Task objective: Nothing in the copy should be a picture; everything else in the listing is to be restated exactly.

Extracted information:
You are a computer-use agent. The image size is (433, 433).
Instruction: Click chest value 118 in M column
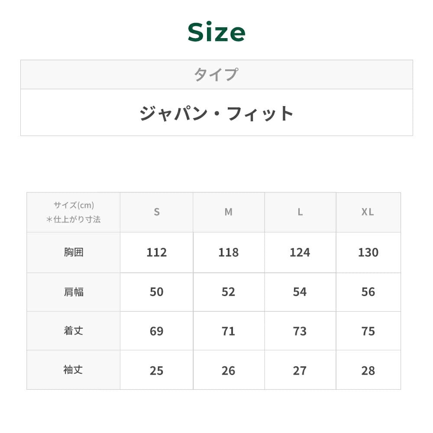click(x=228, y=252)
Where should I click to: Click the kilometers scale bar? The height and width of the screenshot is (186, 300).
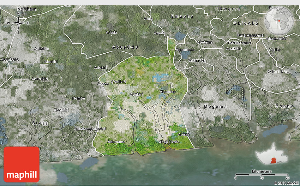[262, 175]
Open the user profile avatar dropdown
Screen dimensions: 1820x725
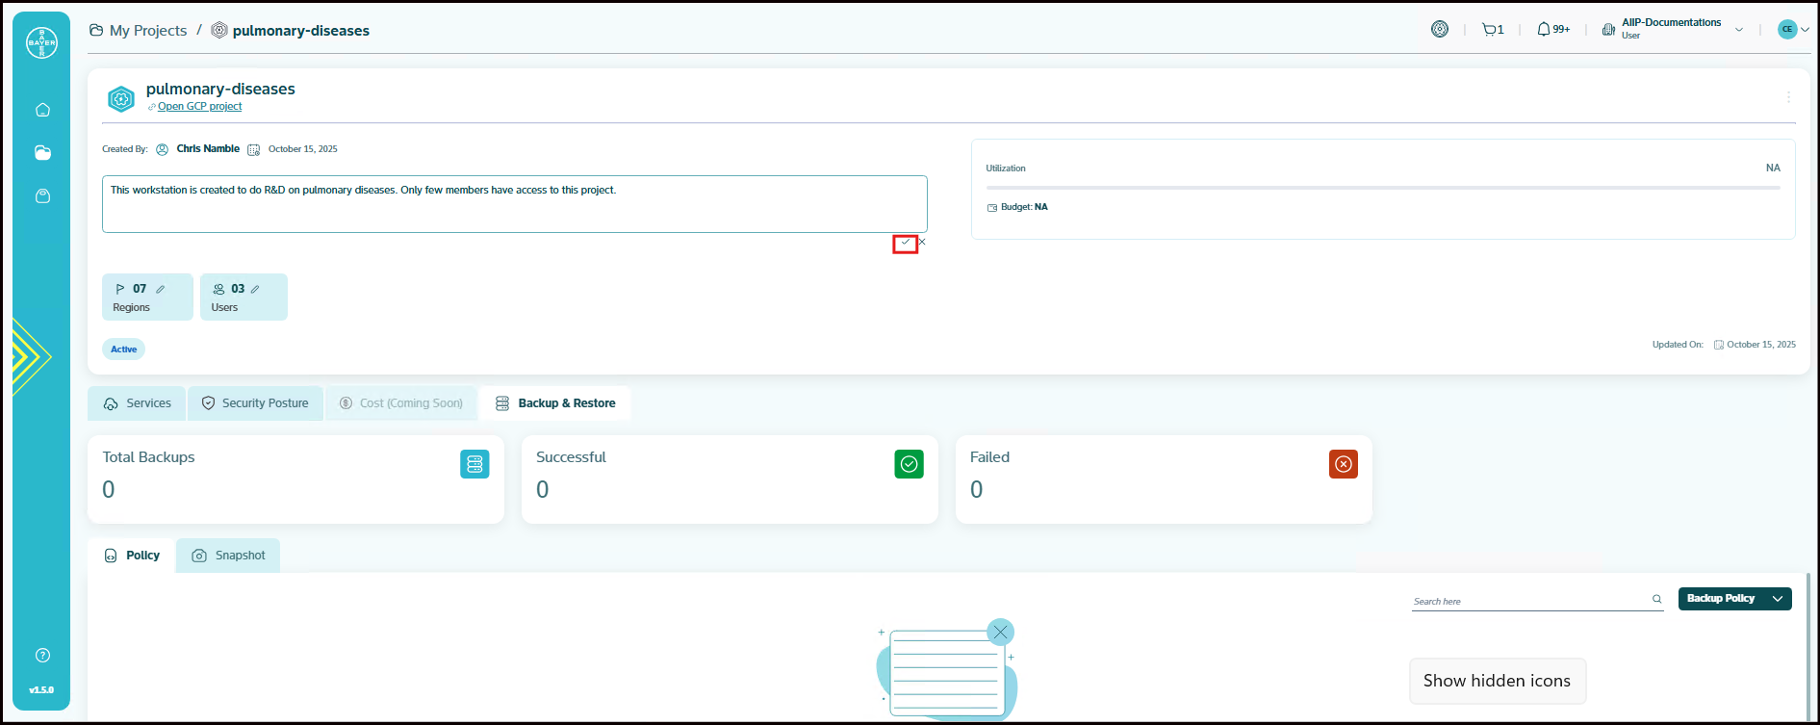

Output of the exercise:
You are a computer-use agent. The image size is (433, 433).
Instruction: Click chest value 118 in M column
click(x=228, y=252)
Where should I click to: Click the kilometers scale bar? The height and width of the screenshot is (186, 300).
[262, 175]
Open the user profile avatar dropdown
Screen dimensions: 1820x725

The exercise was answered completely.